Une première étude bibliographique a permis de mettre en évidence l’intérêt suscité dans la recherche par le discours critique. Cet intérêt est de plusieurs ordres :

- un intérêt historique/diachronique : nombreuses sont les études retraçant l’évolution de la critique littéraire en France ou en Allemagne comme le travail de P.-U. Hohendahl (1985) qui a été mis à jour et prolongé notamment par T. Anz et R. Baasner (2004). D’autres travaux s’intéressent en outre aux origines de la critique littéraire (Kluge 2009), ou du moins aux origines communément admises par la recherche et qui correspondent, au XVIIIe siècle, à l’apparition d’une opinion publique.

- un intérêt dans les sciences humaines en général : la recension est un objet d’étude pluridisciplinaire. Dans la mesure où ses origines coïncident avec l’apparition d’une opinion publique, la sociologie et la philosophie lui accordent un intérêt certain afin de comprendre comment s’articulent la critique et la société, et notamment afin de comprendre comment elle peut organiser une sédimentation culturelle inconsciente. Par ailleurs, les études littéraires s’intéressent traditionnellement à la recension en s’interrogeant sur son degré d’autonomie en tant que texte et en montrant qu’elle n’est pas un discours sur mais avec la littérature.

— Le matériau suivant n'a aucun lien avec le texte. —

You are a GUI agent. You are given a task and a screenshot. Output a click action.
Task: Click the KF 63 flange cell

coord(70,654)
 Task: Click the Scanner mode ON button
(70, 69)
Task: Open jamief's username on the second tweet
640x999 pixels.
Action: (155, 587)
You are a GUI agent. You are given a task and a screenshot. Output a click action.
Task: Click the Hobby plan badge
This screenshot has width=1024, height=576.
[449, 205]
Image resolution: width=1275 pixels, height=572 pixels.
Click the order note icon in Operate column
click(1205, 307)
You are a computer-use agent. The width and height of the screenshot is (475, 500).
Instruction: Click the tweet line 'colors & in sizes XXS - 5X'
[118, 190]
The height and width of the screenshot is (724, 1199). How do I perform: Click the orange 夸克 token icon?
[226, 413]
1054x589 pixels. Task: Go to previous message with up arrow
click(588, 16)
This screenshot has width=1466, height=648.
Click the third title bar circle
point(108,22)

- un intérêt dans les sciences du langage : la critique scientifique semble occuper un statut particulier. Il n’est certes pas étonnant que la recherche s’interroge de façon introspective sur la manière dont elle perçoit et reçoit ses publications. La thèse de S. Adam (2007) se consacre à ce type de critique tout en affirmant paradoxalement que c’est la Kunstrezension, la recension d’art, qui constitue l’archétype du discours critique. Les problématiques proprement linguistiques portent sur les régularités structurelles et compositionnelles des recensions, sur leur degré de normativité ainsi que sur les configurations énonciatives répondant à des stratégies argumentatives spécifiques. Cependant, les perspectives adoptées se limitent souvent à la recension scientifique, portent sur le discours critique en général ou ne prennent pas en considération l’épineuse imbrication du discours critique dans la presse.

Le choix de la recension comme objet d’étude est par conséquent conforté par ce passage en revue de l’état de la recherche. Afin de mener à bien cette étude, il convient de s’appuyer,

d’une part, sur le cadre théorique de la Textsortenlinguistik qui fournit des outils en matière de classification générique. D’autre part, il faut faire appel aux travaux de l’École française d’Analyse du Discours et aux outils de la linguistique énonciative afin de reconstituer le dispositif d’énonciation qui inscrit la composition textuelle des recensions dans la situation de communication qui leur est propre. Enfin, l’ensemble de ces appareils théoriques doit être confronté à un corpus afin d’éprouver leur bien-fondé et d’élaborer de nouveaux outils d’analyse.